Il ne faut pas se laisser endormir par le bon rhum et aveugler
par le soleil des tropiques. Le choix du voyage en bateau ce
n'est pas être en vacances permanentes. Si nous avons besoin de
travailler pour vivre à terre, c'est vrai aussi quand on vit
sur l'eau.
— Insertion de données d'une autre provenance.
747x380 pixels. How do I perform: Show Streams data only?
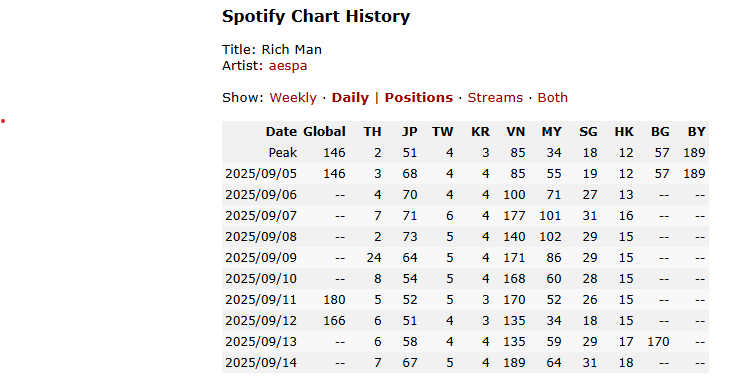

Trop "d'artistes navigateurs", de
"hippies vagabonds", "d'oiseaux du large" se
sont laissés gagner insidieusement par une torpeur qui les a
réduit, désabusés et sans ressources.
Et, ce qui est le pire : Avec un rêve déçu.
Ca doit faire aussi mal qu'un grand amour brisé.
Ne croyez pas qu'on moralise, on
regarde juste ce qui se passe et on vous fait part de notre
réflexion comme à des amis.
Vous connaissez tous Bernard
Moitessier ou Marcel Bardiaux ce sont deux personnages
extraordinaires connus de tous les navigateurs. Ils ont écrits
des livres qui les ont rendus célèbres car ils ont tous les deux
une force de caractère peu commune. Ils sont allés au bout de
leurs rêves jusqu'au bout de leur vie. Mais ils l'ont eu dure,
leur fin de vie... et nous savons que nous sommes loin d'avoir
leur trempe.
Si on n'arrive
pas à assumer notre voyage, on rentrera un peu plus tôt, mais
avec plein de bons souvenirs en tête.